There's some other basic stuff that people shouldnt forget, for example .htaccess file. I forgot it once and someone gained access by simply checking the config, thank god I had different password for FTP and the project was in beta stages.

Re: What do you think? - next-studio|TheKiller - 05.07.2012

Quote:

Originally Posted by ca2k

Yeah, totally.

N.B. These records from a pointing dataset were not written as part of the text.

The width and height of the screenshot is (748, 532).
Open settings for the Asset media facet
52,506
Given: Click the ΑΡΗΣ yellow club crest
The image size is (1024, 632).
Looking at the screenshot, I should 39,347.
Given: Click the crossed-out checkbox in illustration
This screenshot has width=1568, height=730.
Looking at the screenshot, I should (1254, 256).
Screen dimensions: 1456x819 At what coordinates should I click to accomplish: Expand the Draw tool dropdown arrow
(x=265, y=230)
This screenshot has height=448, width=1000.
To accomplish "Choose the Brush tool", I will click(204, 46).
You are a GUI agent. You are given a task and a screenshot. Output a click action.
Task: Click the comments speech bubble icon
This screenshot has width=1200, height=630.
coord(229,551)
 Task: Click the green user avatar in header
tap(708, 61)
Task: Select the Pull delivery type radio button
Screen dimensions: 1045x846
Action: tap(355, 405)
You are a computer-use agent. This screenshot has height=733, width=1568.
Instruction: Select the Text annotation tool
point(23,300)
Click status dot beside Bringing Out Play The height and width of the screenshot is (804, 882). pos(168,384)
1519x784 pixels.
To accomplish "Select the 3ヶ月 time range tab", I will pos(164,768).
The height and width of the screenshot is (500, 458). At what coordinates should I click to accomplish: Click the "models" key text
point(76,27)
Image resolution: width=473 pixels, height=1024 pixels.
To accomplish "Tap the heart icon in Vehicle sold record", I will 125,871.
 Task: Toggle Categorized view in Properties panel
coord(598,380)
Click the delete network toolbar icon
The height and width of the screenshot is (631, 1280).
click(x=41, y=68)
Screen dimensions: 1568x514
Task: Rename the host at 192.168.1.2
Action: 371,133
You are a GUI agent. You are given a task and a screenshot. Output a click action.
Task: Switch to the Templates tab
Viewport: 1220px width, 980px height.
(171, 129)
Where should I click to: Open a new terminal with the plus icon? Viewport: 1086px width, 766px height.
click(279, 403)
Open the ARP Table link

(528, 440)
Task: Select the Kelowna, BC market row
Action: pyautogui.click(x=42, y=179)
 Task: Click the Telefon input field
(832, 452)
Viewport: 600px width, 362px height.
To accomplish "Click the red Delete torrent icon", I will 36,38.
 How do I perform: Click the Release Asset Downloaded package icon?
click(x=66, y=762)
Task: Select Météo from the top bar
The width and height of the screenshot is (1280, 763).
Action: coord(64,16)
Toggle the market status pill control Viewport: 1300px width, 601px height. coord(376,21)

Just do it properly.

Here's something to start with:

PHP код:



    //#^^ Input Cleaning Function ^^#//

    /*

        Cleans raw input, if link id 

        is supplied the data will be

        prepped for DB entry, if Save

        option is set to true HTML will

        be converted rather than removed.

        

        ACCEPTS: [VALUE] = string, [LINK] = db connection id, [SAVE] = bool

        RETURNS: Clean user input

    */

    private function Sanitize($value, $link = null, $save = false)

    {

        //TempDataHolder

        $tempvar = null;

        

        //If sending to a DB clean up for query

        if($link != null)

        {

            if($save)

            {

                //Convert tags to ANCII CODE

                $tempvar = htmlentities($value, ENT_QUOTES);

                $value = $tempvar;

                

                //Strip anything remaining

                $tempvar = strip_tags($value);

                $value = $tempvar;

            }

            else

            {

                //Strip code tags out

                $tempvar = strip_tags($value);

                $value = $tempvar;

                

                //Convert Remaining special chars

                $tempvar = htmlentities($value, ENT_QUOTES);

                $value = $tempvar;

            }

            

            //PHP manual highly recommends this function

            //for any value being entered into a database

            $tempvar = mysql_real_escape_string($value, $link);

            $value = $tempvar;

        }

        else

        {

            //Strip code tags out

            $tempvar = strip_tags($value);

            $value = $tempvar;

            

            //Convert Remaining special chars

            $tempvar = htmlentities($value, ENT_QUOTES);

            $value = $tempvar;

        }        

        RETURN $value;

    }

I should use this function and edit it a little bit to be compatible with the system by himself.
Well thanks for the tip ^^,
And i've been doing the escape system on the function, i'll create a private, which offers more security of the code, all code is escaped before being inserted on the mysql database.
Anyways, thanks for the people who's supporting this "system"!